Les «Explications du Conseil fédéral» sont envoyées au domicile du citoyen trois semaines avant un scrutin. Il s’agit d’une procédure normale prévue par la loi et qui se répète avant chaque votation fédérale.
Cette publication – qui représente l’un des plus gros tirages du pays – est produite par l’administration fédérale, afin de présenter aux citoyens les questions liées à un référendum ou à une initiative dans un langage facile d’accès. «Nous souhaitons que n’importe qui puisse comprendre le thème, même sans connaître le sujet», déclare Thomas Abegglen, qui a été coordinateur de la brochure à la Chancellerie fédérale pendant plus de dix ans.
Document officiel
Cette brochure explicative a la taille d’une feuille A4 pliée en deux. La couverture est rouge et rappelle un passeport suisse avec son texte en caractères blancs et les armoiries de la Confédération dans la partie inférieure. «C’est pour indiquer qu’il s’agit d’un document officiel», explique Thomas Abegglen.
La quantité de pages peut varier en fonction du nombre d’objets soumis au peuple le jour des votations, mais la forme est immuable. Pour chaque objet, on trouve d’abord la question soumise au peuple accompagnée de la recommandation de vote du gouvernement et du parlement, puis l’essentiel en bref, une explication plus détaillée, le texte soumis au vote, les arguments de la partie adverse et les arguments du Conseil fédéral.

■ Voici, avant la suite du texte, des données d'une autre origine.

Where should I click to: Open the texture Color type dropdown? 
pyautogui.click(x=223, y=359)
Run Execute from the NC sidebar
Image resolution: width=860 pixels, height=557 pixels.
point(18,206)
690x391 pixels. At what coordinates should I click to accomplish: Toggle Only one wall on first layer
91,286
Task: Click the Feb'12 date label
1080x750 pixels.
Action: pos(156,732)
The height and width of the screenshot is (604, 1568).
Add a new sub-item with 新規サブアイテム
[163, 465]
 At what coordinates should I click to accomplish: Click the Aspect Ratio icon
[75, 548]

Ce formalisme s’explique par des exigences légales. «Le gouvernement a l’obligation constitutionnelle de donner aux électeurs son opinion et ainsi que des explications sur l’objet en question», déclare l’ancien coordinateur, qui fut aussi journaliste politique et correspondant parlementaire avant d’entrer à la Chancellerie fédérale. Il souligne que les règles rigides appliquées lors de l’élaboration de la brochure empêchent une manipulation de l’opinion. «La brochure présente non seulement le point de vue du gouvernement, mais aussi des comités d’initiative ou référendaires qui ont par ailleurs toute liberté pour communiquer leurs positions sous d’autres formes, comme avec des affiches ou dans des campagnes de rue», ajoute-t-il.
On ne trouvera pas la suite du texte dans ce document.